— EXCERPTED PASSAGE —
## BEGIN
Written by Nadine Gabriel, a recent UCL geology graduate and an emerging museum professional.
On the 18th September 2018, I attended the Collectors, Collections and the Geology of Southwest Britain meeting. This joint meeting between the Geological Curators’ Group (GCG) and the History of Geology Group (HoGG) was held at the Bath Royal Literary and Scientific Institution (BRLSI), and it was also my first ever GCG event! If you have an interest in British geology, you probably know that the southwest of Britain has amazing geology, but this meeting – with around 80 attendees – also looked at the people who have dedicated their lives to exploring this geologically diverse region.
The day started off with a keynote speech from Steve Etches who spent over 35 years collecting fossils from the Jurassic Kimmeridge Clay deposits of southwest England. His collection of over 2,300 fossils found an exciting new home in 2016; the Etches Collection museum in Kimmeridge, Dorset. It was interesting to find out about the difficulties associated with starting a museum from scratch, but despite the initial challenges, the museum looks incredible and is filled with a diverse array of scientifically important specimens.
Many of the talks focused on the enthusiastic collectors of the southwest. My favourite story was about Charles Moore (1815-1881), a palaeontologist from Ilminster, Somerset. In 1858, he purchased three tonnes of gravel from Holwell, Somerset for 55 shillings. This massive purchase turned out to be filled with Rhaetian (208.5 to 201.3 million years old) fish, mammal and reptile fossils. Moore also collected fossils from the Lower Jurassic limestone of Strawberry Bank in Ilminster, and these fossils are now cared for by our hosts, the BRLSI. During the coffee break, Matt Williams (the BRLSI collections manger) showed us a selection of Moore’s stunning fossils.
## END
— PROVIDED RECORDS —
## BEGIN
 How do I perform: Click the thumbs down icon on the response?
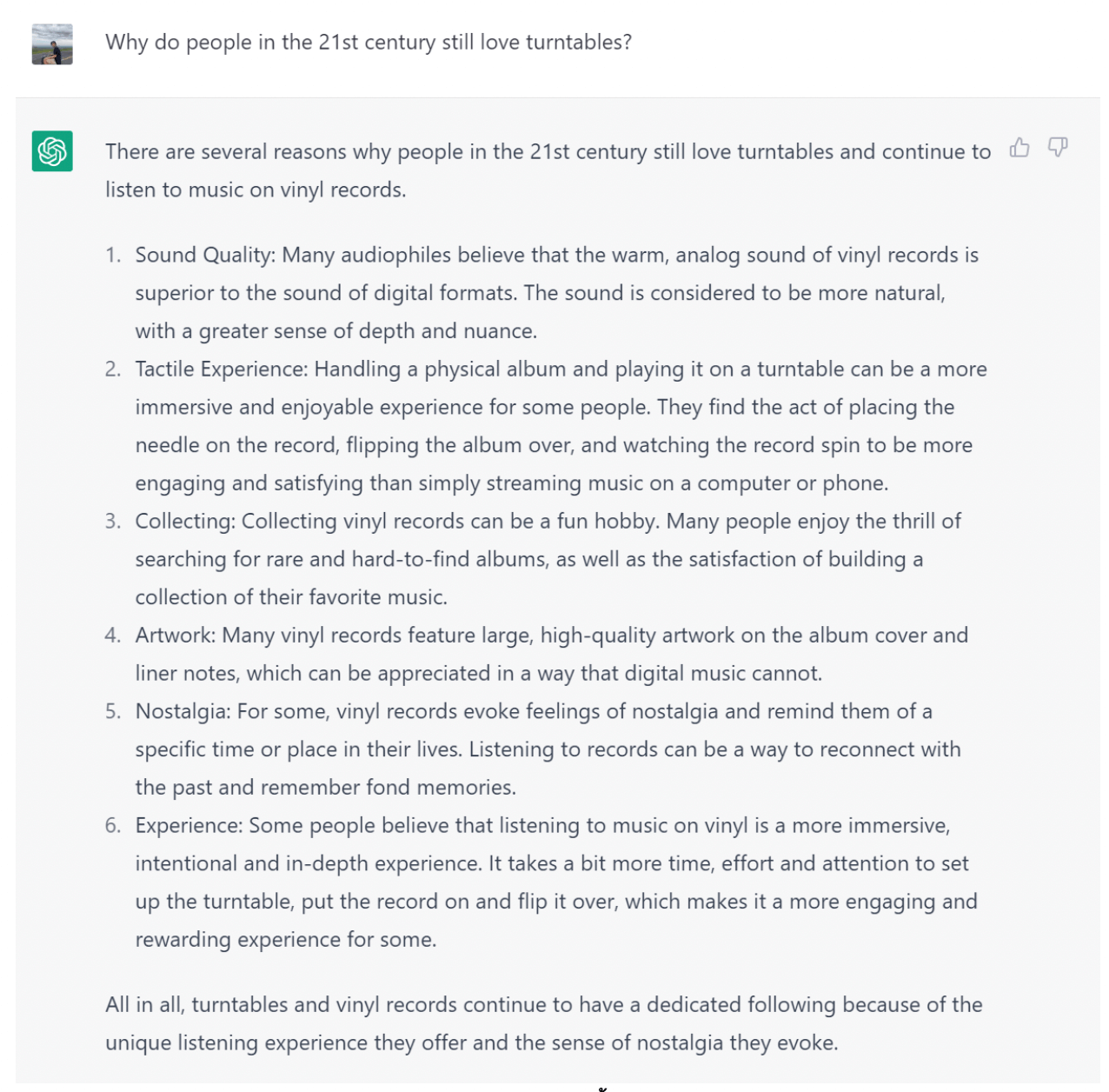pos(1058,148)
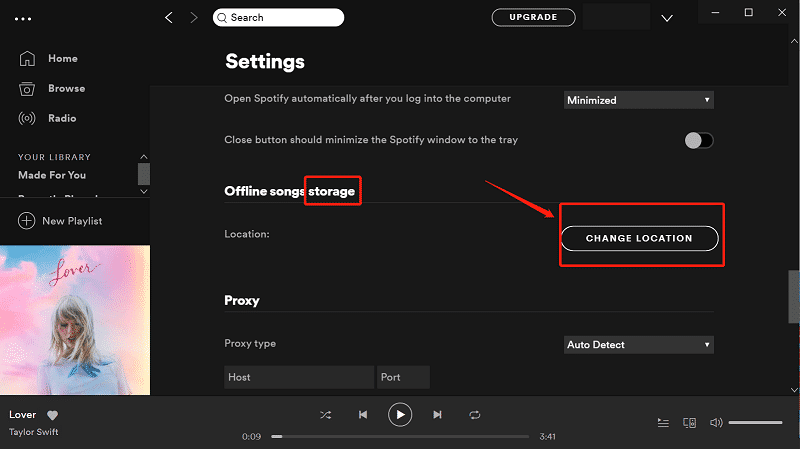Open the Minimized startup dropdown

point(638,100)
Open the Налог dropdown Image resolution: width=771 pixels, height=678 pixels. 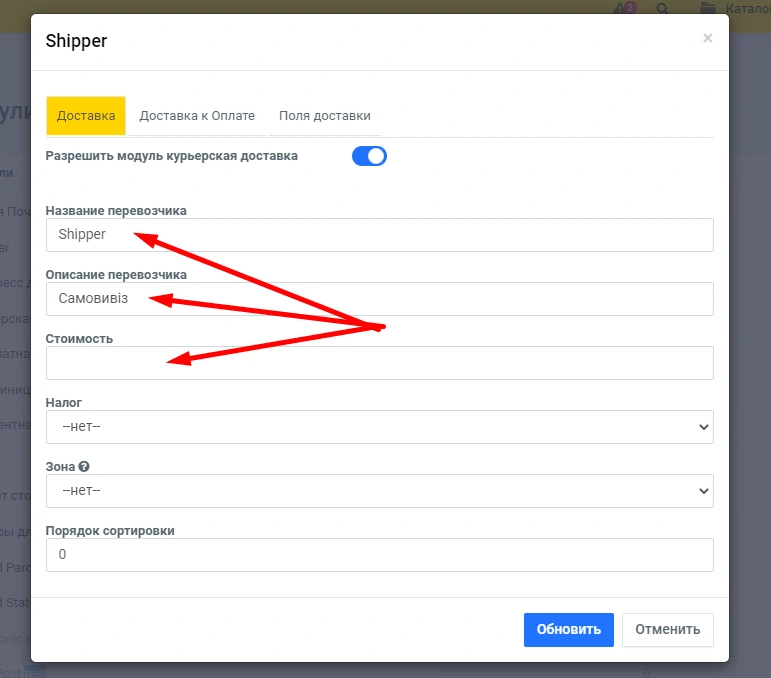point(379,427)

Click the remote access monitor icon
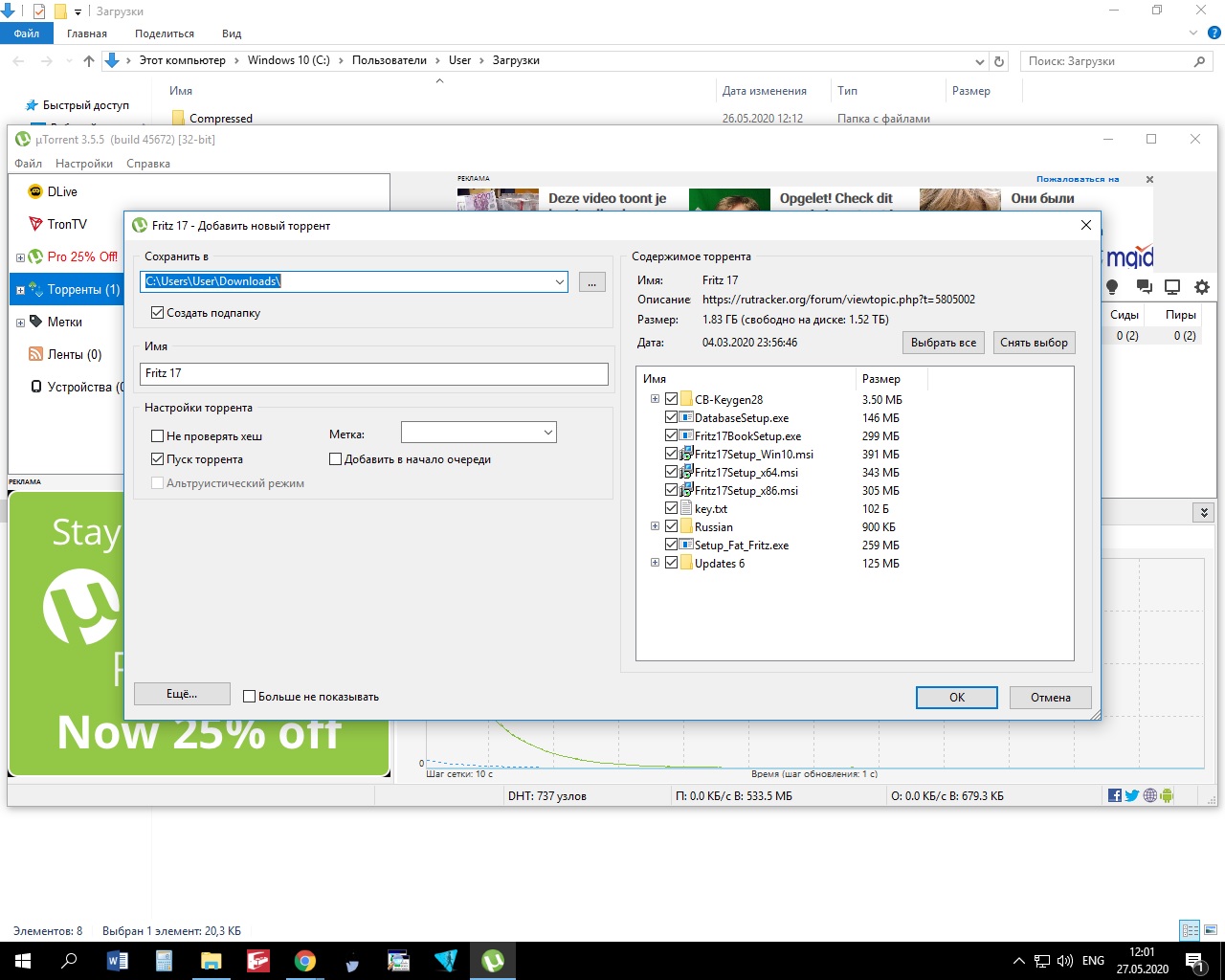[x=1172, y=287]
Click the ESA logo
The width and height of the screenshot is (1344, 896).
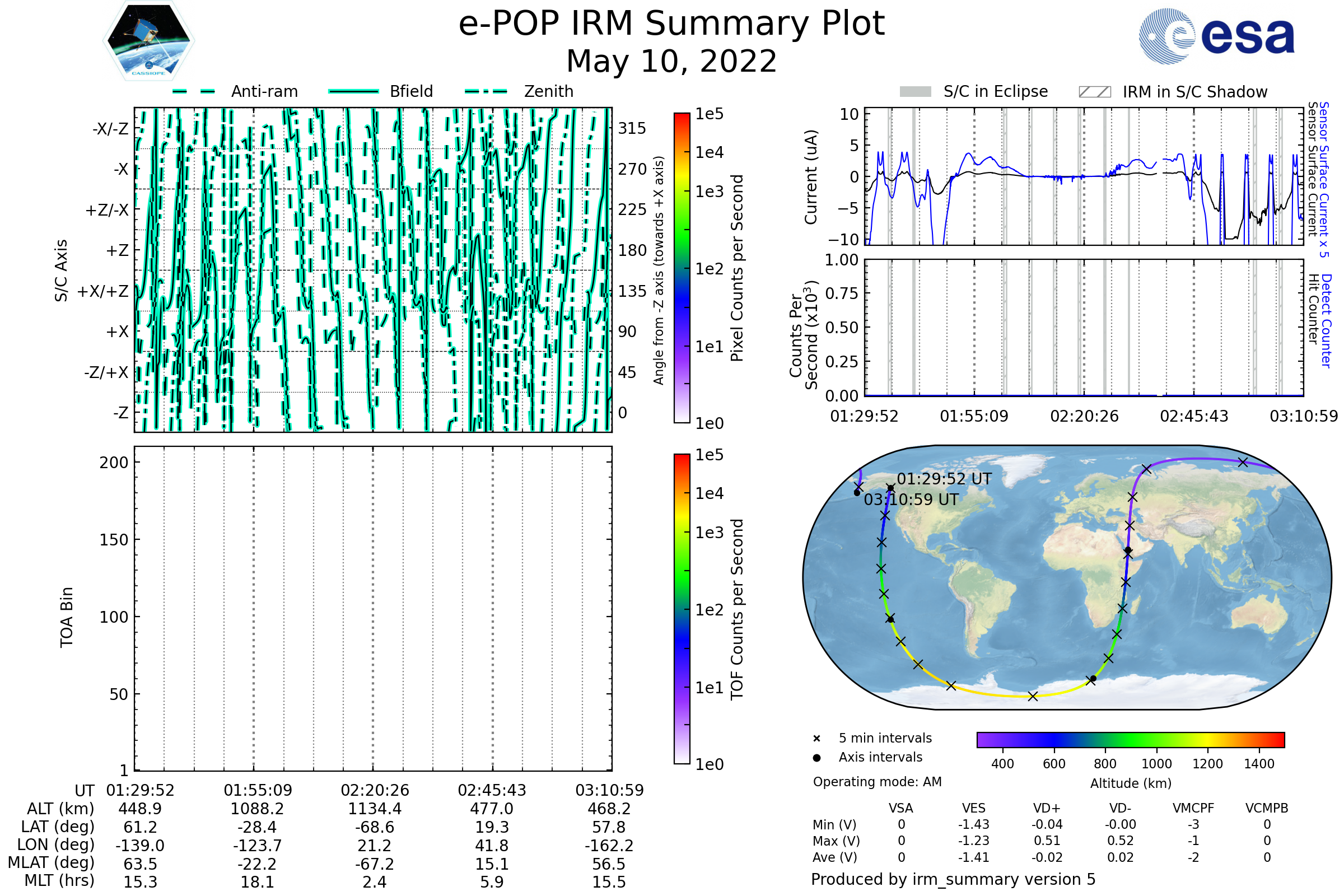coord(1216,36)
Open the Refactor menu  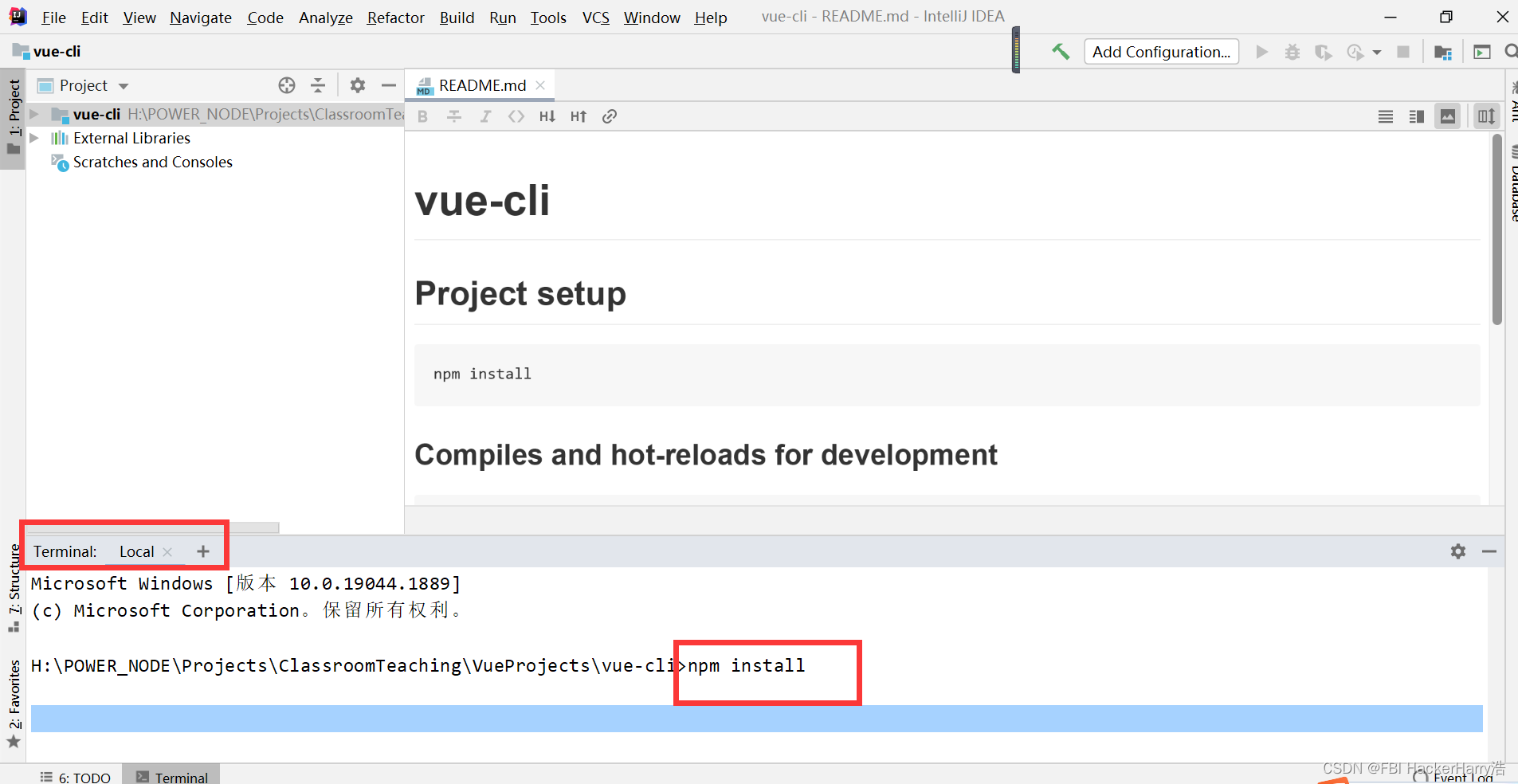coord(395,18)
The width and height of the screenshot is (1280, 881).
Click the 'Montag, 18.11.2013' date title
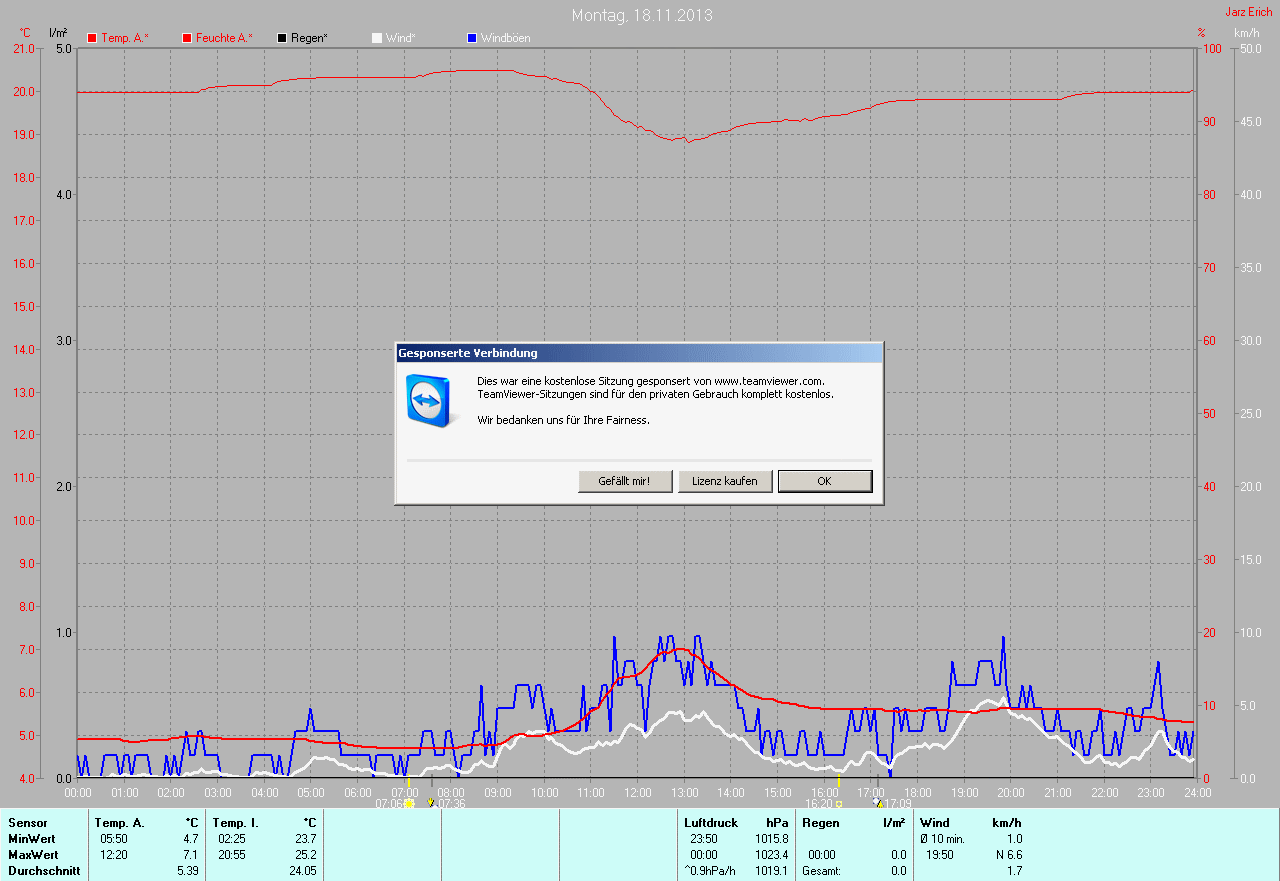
## END
— REQUEST 1 —
Reproduce the listing verbatim from the line with "The width and height of the screenshot is (1280, 881)." through the end of the listing, leaving out the pictures.
— REQUEST 2 —
Carry on the account of the geology meeting in Bath from where it stops.

— TASK RESULT 1 —
The width and height of the screenshot is (1280, 881).
Click the 'Montag, 18.11.2013' date title

— TASK RESULT 2 —
As a mineral enthusiast, I really enjoyed the talks about the mineral collectors of the area. Sir Francis Basset (1757-1835) collected many minerals from Cornwall since his estate included several mines. Basset’s collection contained classic Cornish minerals such as cassiterite, native copper, siderite and olivenite; some of these were donated to the BRLSI in 1826. Another Cornish mineral collector, Richard Talling (1820-1883), collected minerals when mining activity in Cornwall was high. Between the 1850s and 1860s, Talling sold some of his minerals to the British Museum for £20-100 per lot, which is a fortune because the annual wage at the time was just £40-90 per year.
Throughout the day, there were chances to view posters about fossil collectors, mineral collectors, scientific photography, hydrogeology and even the geology of gravestones!
Other talks covered a wide range of geological time periods. Around 435 million years ago, Beacon Hill in Somerset was a volcanic arc similar to the Lesser Antilles in the Caribbean. During the Late Triassic, spores of Naiadita sp. (a type of liverwort) floated across the Bristol region. Then we learnt about the ice age caves of Pleistocene Plymouth where humans, hyenas, cave lions, wolves and woolly rhinos roamed.
The relationships between geology and architecture were discussed with presentations about the geological origins of the limestones used by the Romans as building stones in Bath (if you look closely at the stones, you’ll find fossils and sedimentary structures), and how the construction of Brunel’s Great Western Main Line led to the discovery of exceptional fossils in 1841. For cartography fans, there were three talks about geological maps. In 1864, William Sanders (1799-1875) published a 720 square mile geological map of Bristol and surrounding areas which would have cost £300 in today’s money.
So what were the take-home points for the day?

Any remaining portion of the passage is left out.